= YOUR OBJECTIVE =
Beginning with the line containing "This screenshot has" and ending at the last line of the data, set down every line exactly, leaving out all pictures.

===== DATA EXTRACTS

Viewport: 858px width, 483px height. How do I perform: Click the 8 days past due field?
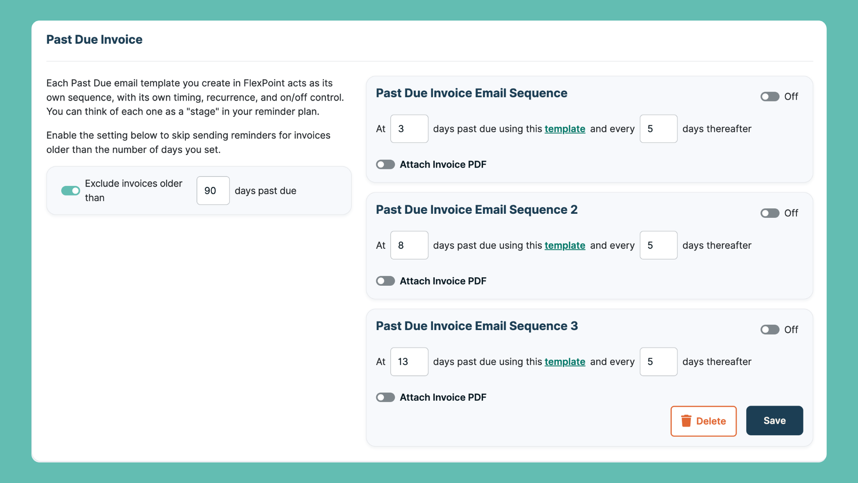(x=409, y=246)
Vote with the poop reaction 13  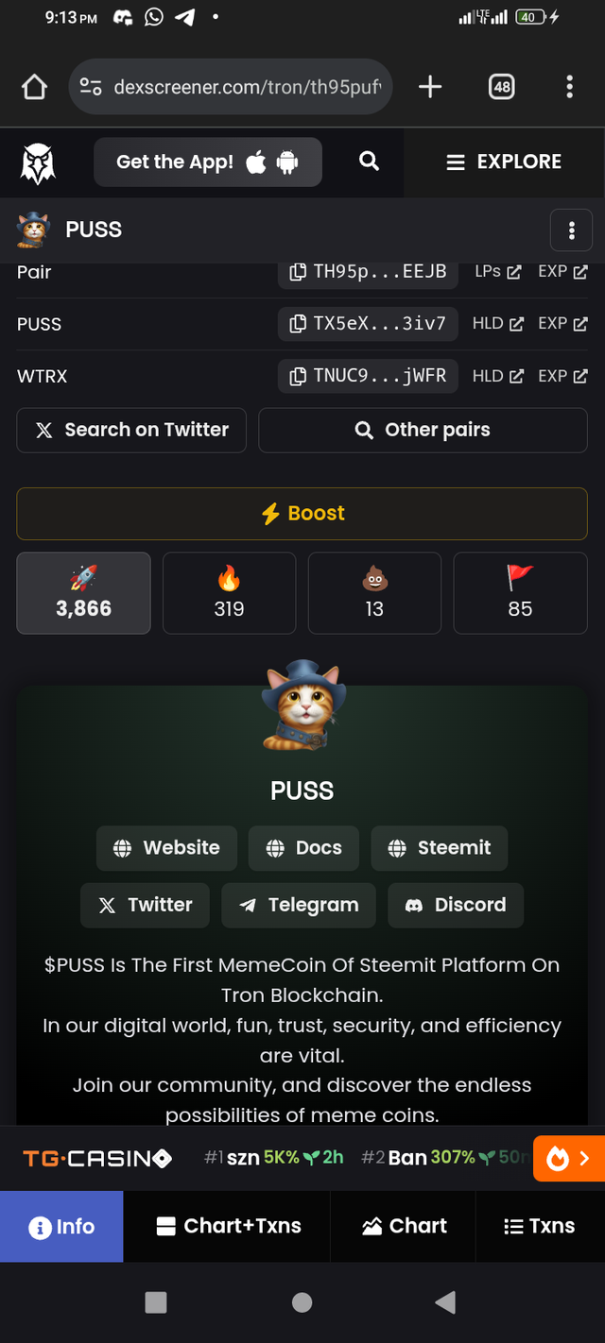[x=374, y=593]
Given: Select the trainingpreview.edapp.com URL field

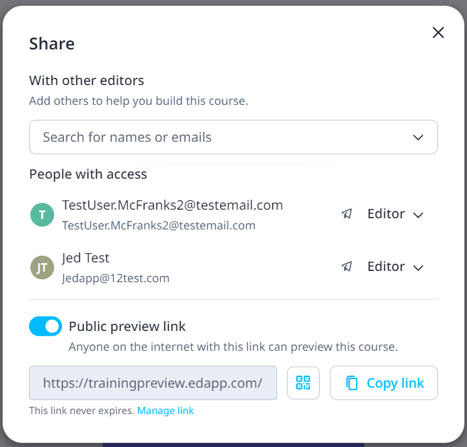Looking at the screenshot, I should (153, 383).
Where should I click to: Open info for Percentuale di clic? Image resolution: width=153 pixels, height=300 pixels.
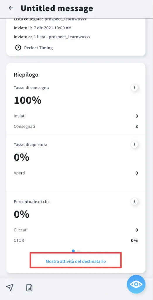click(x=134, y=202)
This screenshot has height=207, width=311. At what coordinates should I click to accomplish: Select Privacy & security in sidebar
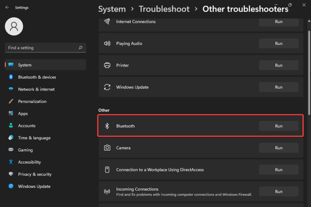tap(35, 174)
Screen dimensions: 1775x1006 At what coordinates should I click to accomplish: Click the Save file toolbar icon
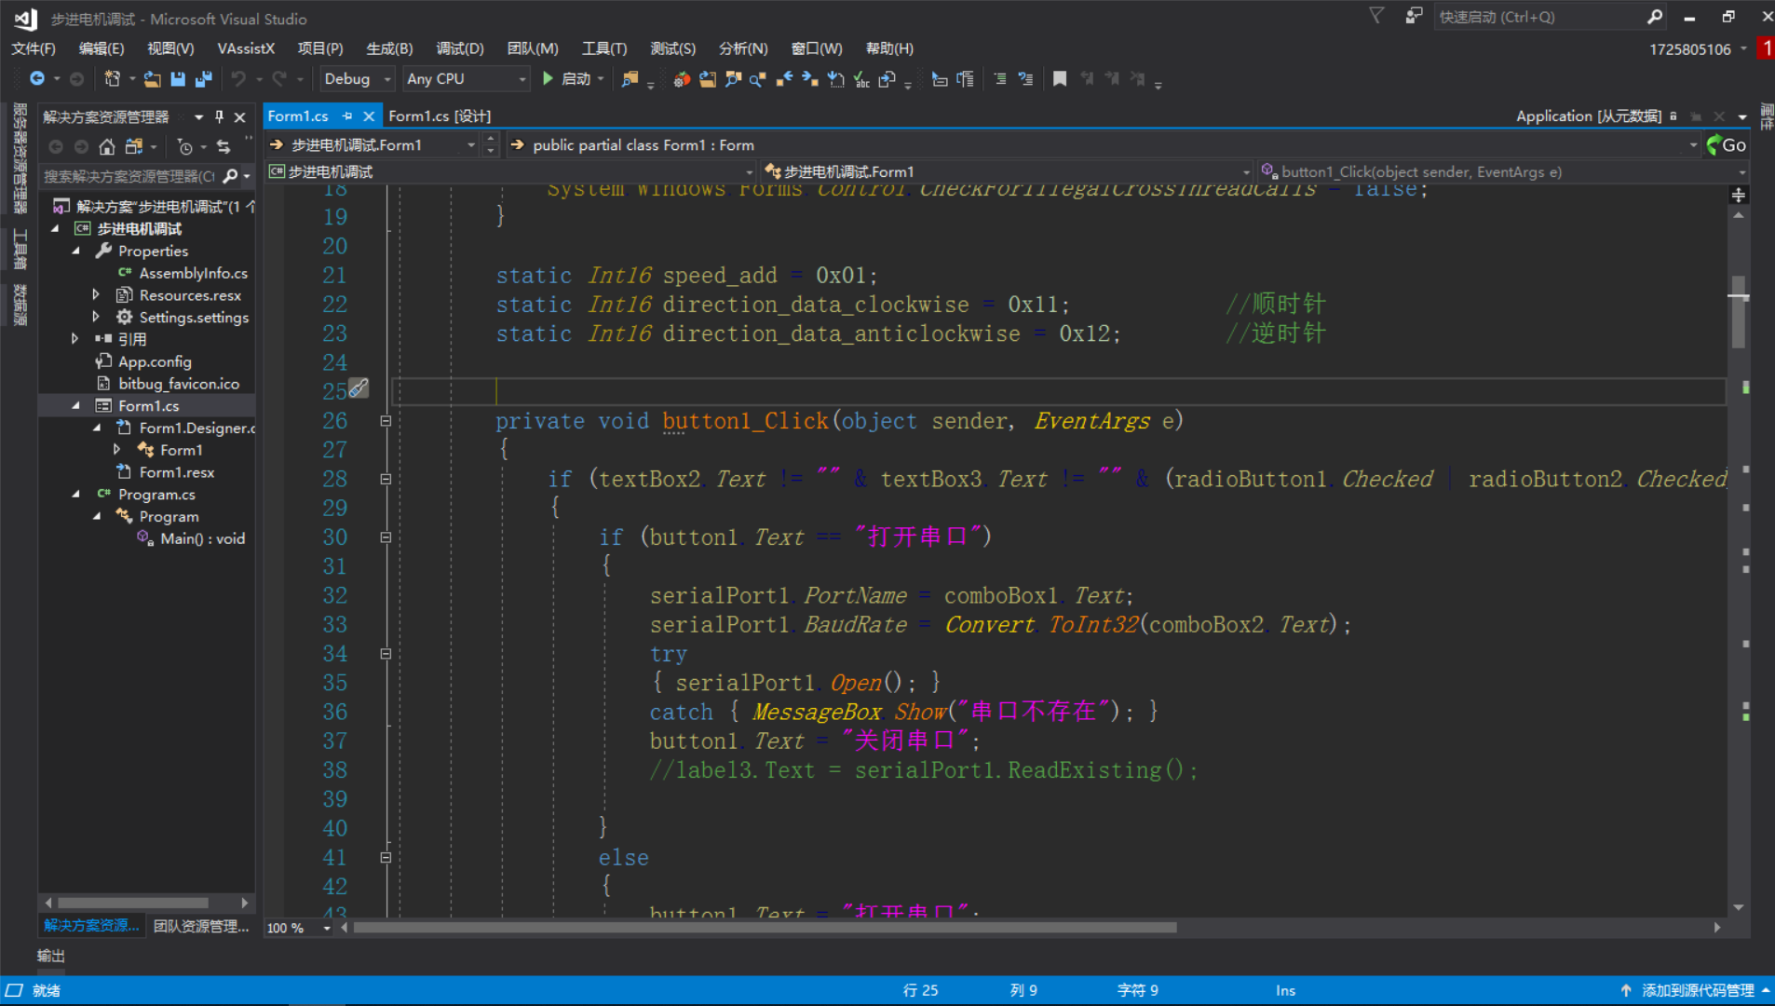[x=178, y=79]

==========

= SOLUTION TO THE EXERCISE =
This screenshot has height=207, width=311. At what coordinates should I click to accomplish: Select Privacy & security in sidebar
tap(35, 174)
Screen dimensions: 1775x1006 At what coordinates should I click to accomplish: Click the Save file toolbar icon
[x=178, y=79]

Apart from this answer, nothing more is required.